--- TEXT EXCERPT ---

Tuesday, December 14, 2010

Remembering Adelia was more than a book to me

Oh it is a busy time of year! I hope you too are enjoying the myriad delights of the holiday season. I do more and more each year. I think it's because I value my family and my friendships, new and old, more deeply than I did when I was younger. I love giving gifts, cards, and coming together for parties and meditations for the new year.

I was drawn to Kathleen Tracy's book "Remembering Adelia" the first time I saw it. In glancing over it I saw that  it was a book of small quilts with patterns and diary entries written by a young woman named Adelia, set in mid-19th century.  I set it aside to read nearly a year ago. During a recent rain storm
I read the book.  It's an easy cozy read in one sitting. The diary narrative of Adelia Thomas is real. She was  a young woman living in the year 1861 in northern Illinois.

My eyes lit up and my jaw dropped by what I discovered!! I grew up and still have dear friends in the same towns  Adelia writes about in her diary. There are also original photographs of the countryside, houses and people living  there in the later part of that century.

--- ENTRIES PROVIDED ---

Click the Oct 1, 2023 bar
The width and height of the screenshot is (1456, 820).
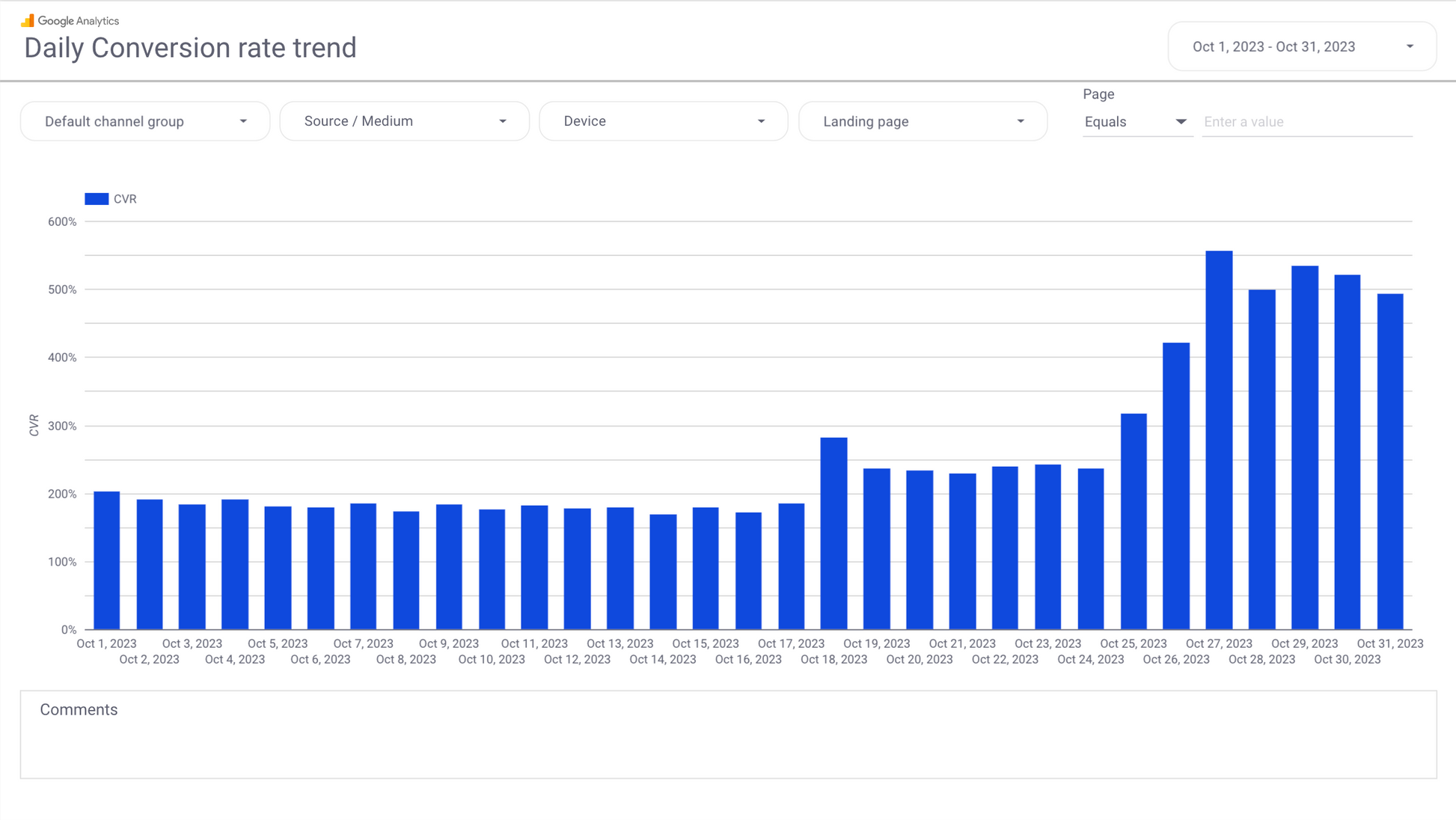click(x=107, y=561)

---
--- ENTRIES PROVIDED ---

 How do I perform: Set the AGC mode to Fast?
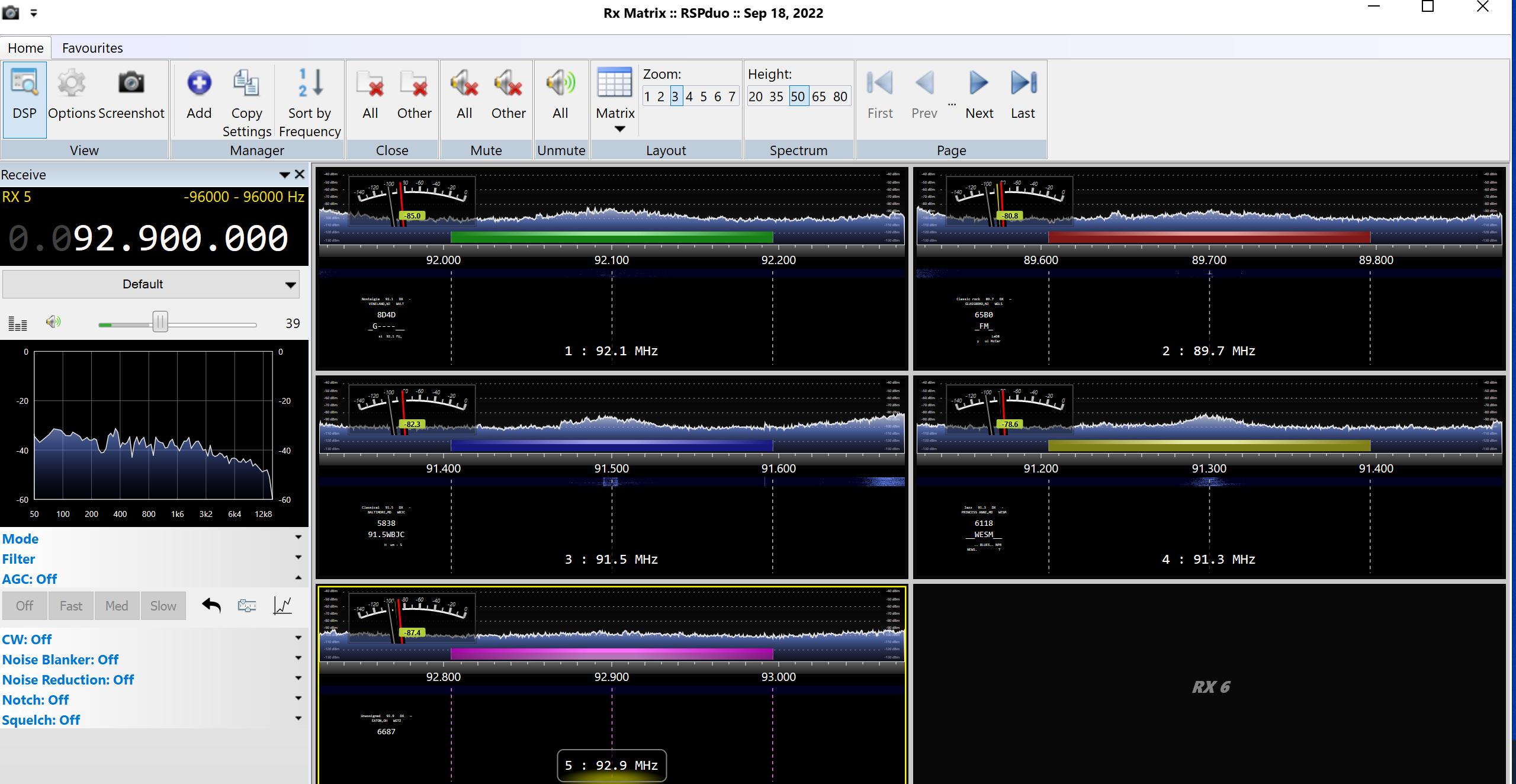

---

### DESCRIPTION OF THE TASK
Continue the blog post about the book "Remembering Adelia," starting right after its last sentence.

### RESULT FOR THIS TASK
It's unique  for this to happen when I'm reading a quilt history book. These are not historically important places today or then. I was born in Minneapolis and raised in the northwestern suburbs of Chicago until I left for collage after high school and to live out west.

Adelia lived in the town of Woodstock, IL, which I have only visited a few times, but it is the other towns that she and her family visited frequently that were my stomping grounds and may be yours too: Des Plaines, Algonquin, Elgin, St. Charles,  Chicago's Michigan Avenue and State Street, and Park Ridge, where she raised her own family years later. Oh the memories!  Dear friends and family are still there  and new memories are made there because of their children growing up in the same towns.

Although the year of diary entires is during the start of the Civil War as Adelia's male friends and family were leaving for military duty and there was change and sadness in her life, the book was a joy to read for me and I think you would also enjoy it if you like diaries of 19th century women who quilt!!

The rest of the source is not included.